# EXERCISE INSTRUCTIONS:
From the line with "Where should I click to: Click 适合企业及组织注册" to the line with "You are a computer-use agent. The height", retype every line exactly, including those two, and leave out the rest of the data below.

(Collection entries)
════════

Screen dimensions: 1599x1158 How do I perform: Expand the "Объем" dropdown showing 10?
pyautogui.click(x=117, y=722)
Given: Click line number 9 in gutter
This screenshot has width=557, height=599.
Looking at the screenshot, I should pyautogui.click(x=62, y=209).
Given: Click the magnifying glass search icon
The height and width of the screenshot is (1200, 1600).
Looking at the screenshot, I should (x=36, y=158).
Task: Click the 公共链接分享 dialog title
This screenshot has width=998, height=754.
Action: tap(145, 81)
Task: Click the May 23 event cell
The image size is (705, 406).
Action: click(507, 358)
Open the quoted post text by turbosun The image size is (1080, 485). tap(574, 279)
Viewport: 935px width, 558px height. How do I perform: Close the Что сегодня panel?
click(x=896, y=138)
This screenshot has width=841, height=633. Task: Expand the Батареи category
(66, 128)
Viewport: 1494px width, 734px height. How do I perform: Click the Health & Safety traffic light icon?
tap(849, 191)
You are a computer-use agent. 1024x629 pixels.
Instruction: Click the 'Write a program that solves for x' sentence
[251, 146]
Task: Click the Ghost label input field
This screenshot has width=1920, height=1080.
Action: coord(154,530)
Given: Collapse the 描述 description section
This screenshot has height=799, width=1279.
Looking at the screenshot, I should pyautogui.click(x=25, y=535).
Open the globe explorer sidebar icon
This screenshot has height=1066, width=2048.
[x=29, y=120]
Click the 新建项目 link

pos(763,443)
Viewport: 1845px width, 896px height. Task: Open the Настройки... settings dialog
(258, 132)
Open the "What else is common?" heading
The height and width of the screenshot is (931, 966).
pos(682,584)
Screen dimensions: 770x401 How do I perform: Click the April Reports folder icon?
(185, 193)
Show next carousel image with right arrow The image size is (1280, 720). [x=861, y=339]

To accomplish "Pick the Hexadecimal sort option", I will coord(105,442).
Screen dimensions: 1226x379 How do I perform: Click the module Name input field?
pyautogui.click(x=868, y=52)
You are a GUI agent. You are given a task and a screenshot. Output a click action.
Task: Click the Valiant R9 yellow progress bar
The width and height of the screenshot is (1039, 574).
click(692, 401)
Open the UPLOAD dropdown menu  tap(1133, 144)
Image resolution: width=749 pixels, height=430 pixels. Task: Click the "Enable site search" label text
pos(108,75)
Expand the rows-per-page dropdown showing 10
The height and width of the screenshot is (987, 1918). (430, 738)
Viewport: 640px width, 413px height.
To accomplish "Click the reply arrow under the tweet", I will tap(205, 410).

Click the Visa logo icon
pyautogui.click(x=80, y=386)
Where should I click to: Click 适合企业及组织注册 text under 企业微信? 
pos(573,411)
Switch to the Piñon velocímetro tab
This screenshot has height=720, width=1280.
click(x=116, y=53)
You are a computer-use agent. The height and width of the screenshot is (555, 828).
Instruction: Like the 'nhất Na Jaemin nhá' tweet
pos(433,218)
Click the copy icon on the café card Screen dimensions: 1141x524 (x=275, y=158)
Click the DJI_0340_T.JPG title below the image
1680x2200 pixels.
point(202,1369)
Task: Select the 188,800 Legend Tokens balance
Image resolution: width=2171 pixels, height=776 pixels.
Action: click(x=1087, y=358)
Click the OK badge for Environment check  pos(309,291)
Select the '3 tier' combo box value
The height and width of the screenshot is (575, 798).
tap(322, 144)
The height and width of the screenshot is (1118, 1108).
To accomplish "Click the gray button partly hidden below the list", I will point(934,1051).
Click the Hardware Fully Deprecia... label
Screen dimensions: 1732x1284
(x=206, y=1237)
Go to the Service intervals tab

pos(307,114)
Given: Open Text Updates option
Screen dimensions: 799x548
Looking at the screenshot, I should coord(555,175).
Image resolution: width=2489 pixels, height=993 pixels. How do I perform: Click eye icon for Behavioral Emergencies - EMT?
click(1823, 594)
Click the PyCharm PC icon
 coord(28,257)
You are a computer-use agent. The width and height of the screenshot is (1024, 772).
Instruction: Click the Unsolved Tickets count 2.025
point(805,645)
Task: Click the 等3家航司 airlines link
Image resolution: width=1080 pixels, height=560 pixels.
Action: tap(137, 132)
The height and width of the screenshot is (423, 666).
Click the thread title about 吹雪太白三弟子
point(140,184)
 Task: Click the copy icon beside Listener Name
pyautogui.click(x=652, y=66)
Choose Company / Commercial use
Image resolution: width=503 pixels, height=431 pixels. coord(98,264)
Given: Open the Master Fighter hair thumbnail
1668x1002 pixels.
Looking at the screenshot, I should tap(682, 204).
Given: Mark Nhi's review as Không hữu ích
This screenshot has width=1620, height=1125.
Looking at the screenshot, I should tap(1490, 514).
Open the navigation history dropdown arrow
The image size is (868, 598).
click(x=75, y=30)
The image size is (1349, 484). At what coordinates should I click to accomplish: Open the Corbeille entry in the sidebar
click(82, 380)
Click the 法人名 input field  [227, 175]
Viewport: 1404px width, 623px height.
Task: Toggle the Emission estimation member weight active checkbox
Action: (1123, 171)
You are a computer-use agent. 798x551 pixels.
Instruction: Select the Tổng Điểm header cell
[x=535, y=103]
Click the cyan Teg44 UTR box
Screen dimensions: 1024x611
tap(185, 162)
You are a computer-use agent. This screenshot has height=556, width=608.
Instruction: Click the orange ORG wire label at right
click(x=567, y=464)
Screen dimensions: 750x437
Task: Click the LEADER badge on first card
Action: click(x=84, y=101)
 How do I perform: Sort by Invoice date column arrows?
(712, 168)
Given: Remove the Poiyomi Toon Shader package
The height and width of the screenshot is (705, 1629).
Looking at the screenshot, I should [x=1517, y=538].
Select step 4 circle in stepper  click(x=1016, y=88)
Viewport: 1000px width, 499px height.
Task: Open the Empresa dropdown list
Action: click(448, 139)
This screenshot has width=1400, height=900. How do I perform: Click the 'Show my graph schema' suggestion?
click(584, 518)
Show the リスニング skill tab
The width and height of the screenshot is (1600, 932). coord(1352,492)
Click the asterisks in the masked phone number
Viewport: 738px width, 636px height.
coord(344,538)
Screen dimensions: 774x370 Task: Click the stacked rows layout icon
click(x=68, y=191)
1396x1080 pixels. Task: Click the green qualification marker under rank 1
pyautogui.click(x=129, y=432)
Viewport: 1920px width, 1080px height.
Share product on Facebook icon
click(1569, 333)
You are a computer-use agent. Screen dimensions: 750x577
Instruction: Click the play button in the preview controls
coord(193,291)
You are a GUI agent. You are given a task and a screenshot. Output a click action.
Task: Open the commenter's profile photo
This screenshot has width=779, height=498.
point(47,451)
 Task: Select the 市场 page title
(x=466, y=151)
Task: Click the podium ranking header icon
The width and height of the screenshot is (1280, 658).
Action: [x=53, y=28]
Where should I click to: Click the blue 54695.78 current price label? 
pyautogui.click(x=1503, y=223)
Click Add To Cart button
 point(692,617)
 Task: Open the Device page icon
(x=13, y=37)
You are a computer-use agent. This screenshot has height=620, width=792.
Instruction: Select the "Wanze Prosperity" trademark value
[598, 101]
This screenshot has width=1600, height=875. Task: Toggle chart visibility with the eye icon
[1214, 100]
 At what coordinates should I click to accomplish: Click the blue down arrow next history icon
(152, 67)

════════

# TASK ANSWER:
Where should I click to: Click 适合企业及组织注册 text under 企业微信? 
pos(573,411)
Switch to the Piñon velocímetro tab
This screenshot has height=720, width=1280.
click(x=116, y=53)
You are a computer-use agent. The height and width of the screenshot is (555, 828).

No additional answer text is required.